Pharmacists can now substitute hormone replacement therapy (HRT) products for alternatives if the original prescription is out of stock, as part of a host of new rules aimed at tackling the shortage.
The new measures allow community pharmacists to supply specified alternatives to the prescribed products without needing to seek authorisation from the patient’s GP or the prescribing clinician.
The additional power – granted to pharmacists by the Department of Health and Social Care (DHSC) on Friday – comes as part of 10 new HRT Serious Shortage Protocols (SSPs) involving five medicines.
These are in addition to the three SSPs introduced in April that limit the dispensing of Oestrogel, Ovestin and Premique Low Dose.
The HRT products that may now be substituted if unavailable are Oestrogel, Ovestin cream, Lenzetto 1.53mg transdermal spray and Sandrena 0.5mg and 1mg gel sachets.
The DHSC said: ‘Following positive engagement with pharmacists, the Government has issued further SSPs to allow pharmacists the flexibility to safely offer women substitute high-demand products – Oestrogel, Ovestin cream, Lenzetto transdermal spray and Sandrena gel sachets – with appropriate alternatives, such as transdermal patches, which are in good supply.
‘SSPs restricting prescriptions to a maximum of three months’ supply will also be issued for substitute products, as a precautionary measure to ensure the supply of those substitutes is maintained.’
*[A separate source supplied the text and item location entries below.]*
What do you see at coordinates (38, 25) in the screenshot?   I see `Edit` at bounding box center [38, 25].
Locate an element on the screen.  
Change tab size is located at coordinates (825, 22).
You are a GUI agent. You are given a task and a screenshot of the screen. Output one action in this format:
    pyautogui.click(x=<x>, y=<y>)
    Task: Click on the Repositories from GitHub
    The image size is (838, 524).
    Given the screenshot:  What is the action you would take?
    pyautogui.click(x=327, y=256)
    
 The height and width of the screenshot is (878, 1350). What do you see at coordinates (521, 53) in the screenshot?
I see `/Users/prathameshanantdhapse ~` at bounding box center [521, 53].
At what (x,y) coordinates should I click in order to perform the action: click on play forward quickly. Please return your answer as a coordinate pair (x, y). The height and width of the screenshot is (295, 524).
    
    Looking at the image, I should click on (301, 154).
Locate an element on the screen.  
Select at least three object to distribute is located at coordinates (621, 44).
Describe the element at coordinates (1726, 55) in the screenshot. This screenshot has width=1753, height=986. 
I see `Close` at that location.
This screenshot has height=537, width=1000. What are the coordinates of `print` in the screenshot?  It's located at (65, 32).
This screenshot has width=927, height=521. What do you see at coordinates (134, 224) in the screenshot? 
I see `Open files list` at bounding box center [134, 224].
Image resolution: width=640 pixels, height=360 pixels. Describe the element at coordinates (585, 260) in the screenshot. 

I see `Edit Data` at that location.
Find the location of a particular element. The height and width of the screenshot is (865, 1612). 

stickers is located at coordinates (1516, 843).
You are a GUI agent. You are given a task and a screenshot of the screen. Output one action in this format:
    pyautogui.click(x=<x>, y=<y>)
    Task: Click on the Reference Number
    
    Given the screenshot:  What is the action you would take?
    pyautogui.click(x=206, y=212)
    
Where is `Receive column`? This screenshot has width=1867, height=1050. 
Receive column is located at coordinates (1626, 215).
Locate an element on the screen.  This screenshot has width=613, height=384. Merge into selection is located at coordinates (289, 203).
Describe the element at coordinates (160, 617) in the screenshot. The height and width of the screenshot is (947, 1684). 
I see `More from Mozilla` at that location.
Health secretary Sajid Javid said the Government was working to ‘ensure HRT is available for everyone who needs it’.
‘Meetings with suppliers are ongoing and we’re taking decisive action to manage HRT supply issues and reduce any delays – this includes issuing further SSPs so that women are able to access the medication they need,’ he added.
The full list of SSPs and the details of what each protocol entails can be found on the NHS BSA website.
Last month, the Government announced that three HRT drugs would be limited to be supplied for three months to mitigate shortages.
These limit pharmacies across the UK to dispensing only three months’ supply of the medications at a time, but do not affect GP prescribing.
SSPs came into force in 2019 through legislation that allows community pharmacists in England to provide appropriate alternatives to patients in the event of serious medicine shortages without having to go back to the patient’s GP for an updated script.